AdvaCare will bid, she said, but not on all product categories. "My biggest concern is that even though I bid four categories, I may only get one of the four. And what does that do to the referral source and the beneficiary? It's going to be challenging for the hospitals discharging the patients and the beneficiaries. There is not going to be that continuum of care that we have worked so hard to achieve."

Progressive Medical Equipment in Lenexa, Kan., also has been preparing for some time, said owner Gerald Sloan. The company is just waiting for the RFB. "We're ready to go from the requirements standpoint," he said. "For the last several weeks, we have been assembling our prices on all the products."

It's been a sobering exercise. "I don't know where the savings are going to be," he said. "We're working off allowables that have been cut far, far from the allowables five years ago."
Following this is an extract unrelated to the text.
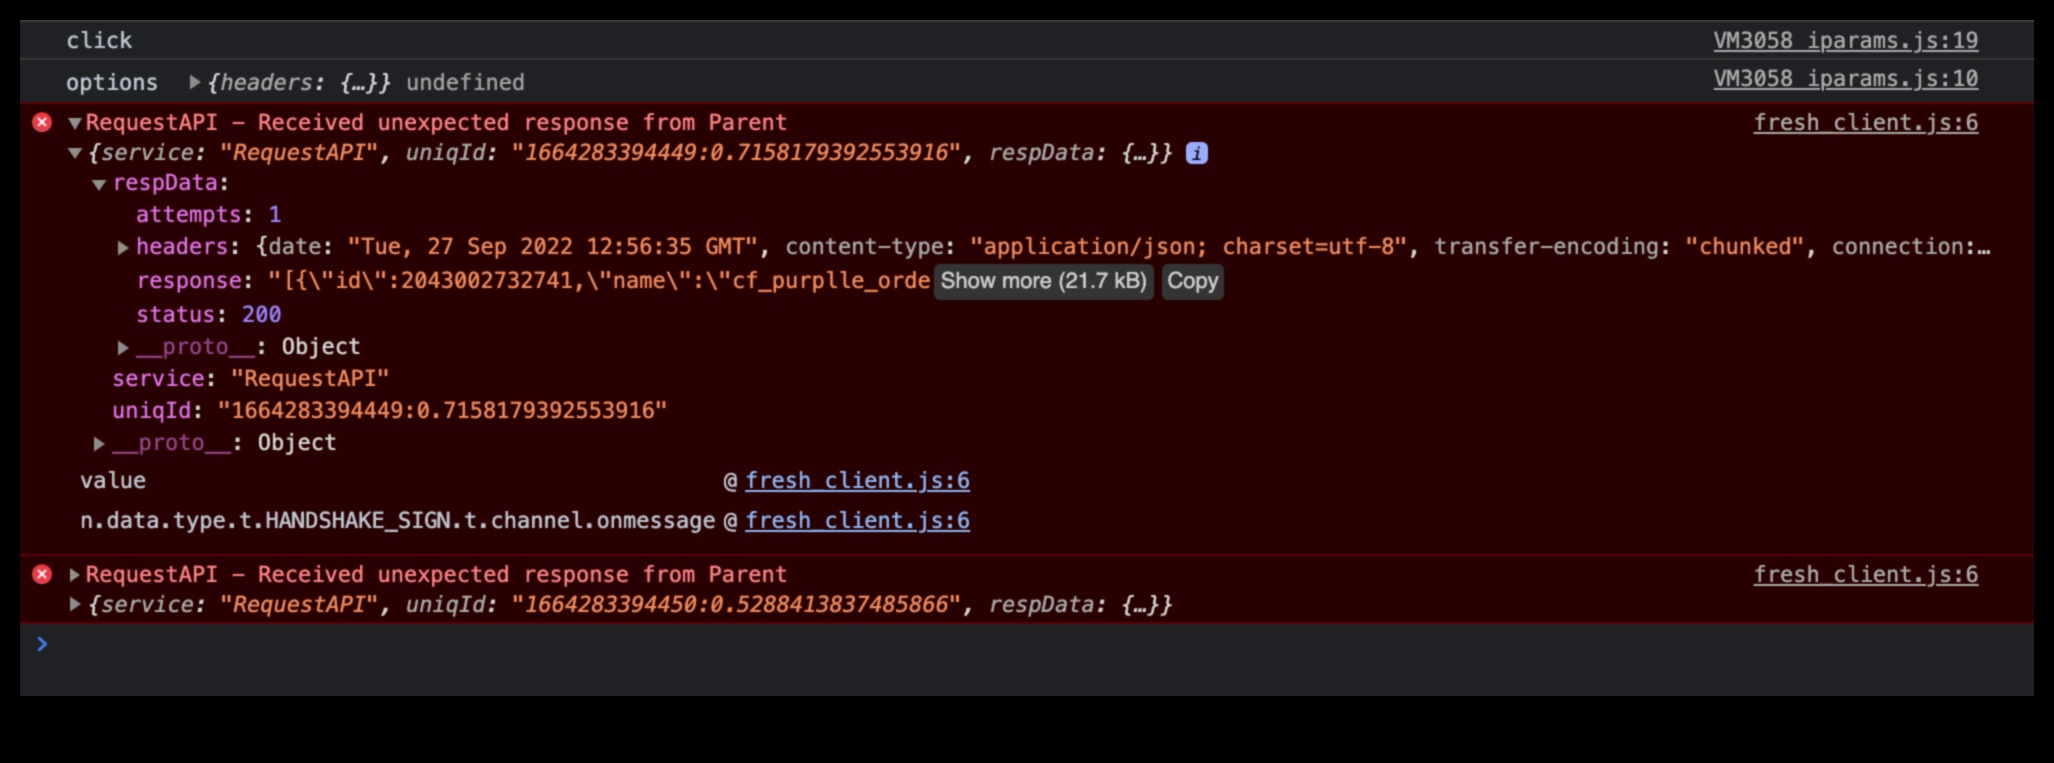The width and height of the screenshot is (2054, 763).
Task: Click the console prompt input line
Action: 1000,645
Sloan is concerned, too, that even a low bid might not be enough to keep Medicare's business. "There's so much subjectiveness to this. Honestly, we could give the lowest bid and not be chosen," he said. "They are going to look at our financials and consider if we are worthy of being in the Medicare program. If CMS decides they don't want you in the program, they can make that conclusion."

Raul Lopez, director of operations for Bayshore Dura Medical in Miami Lakes, Fla., and president of the Florida Association of Medical Equipment Services, recognizes the reality is that everyone who bids will not win. "We may not get everything, but we are going out there and we are taking a look at it," he said. "We have a lot of people who rely on us. We owe it to them to try."

Chris Rice, director of marketing for Riverside, Calif.-based Diamond Respiratory Care, said he is worried about how providers will compute their service capacity, one of the requirements of submitting a bid.

Rice asserted that overstating capacity would result in lower reimbursement. His worry is that providers will think that even if they only cover 2 percent of an area, they should write down, say, 10 percent. "They're going to think of it as an inert number. And really, it's the key to the whole system," he said.

"Imagine a ladder that has the bids arranged from lowest to highest (lowest on bottom). Each step is one provider's bid," he explained. "On the left side of the step is the bid price; on the right is estimated capacity. The more steps that Medicare climbs before it gets to 100-percent capacity, the higher the bids will go and the more reimbursement will be paid.

"If those capacity numbers are exaggerated," Rice continued, "they're not going to climb many stairs ... so when they select the reimbursement number from only a few of the lowest steps in the bidding staircase, reimbursement is smaller than it should be."

Sandra London-Leib, CEO of Advanced Homecare in Lawrence, Kan., believes that it will be the patient who, in the end, is most adversely affected. Her company will bid in multiple categories, she said, but she fully expects a negative impact on Medicare beneficiaries in the Kansas City CBA no matter who wins. "We anticipate being able to weather this storm, but the cost of survival will be great and the patients in rural Kansas will be the ones hurt the most when all is said and done," she said.

"The best thing that could happen," she added, "is for competitive bidding to be delayed a couple of years so that Congress could actually examine the plan and understand the possible repercussions of their actions on America's seniors and disabled citizens."

That's something Mullaney is fighting for. "I'm lobbying to get it stopped or repealed," he said bluntly.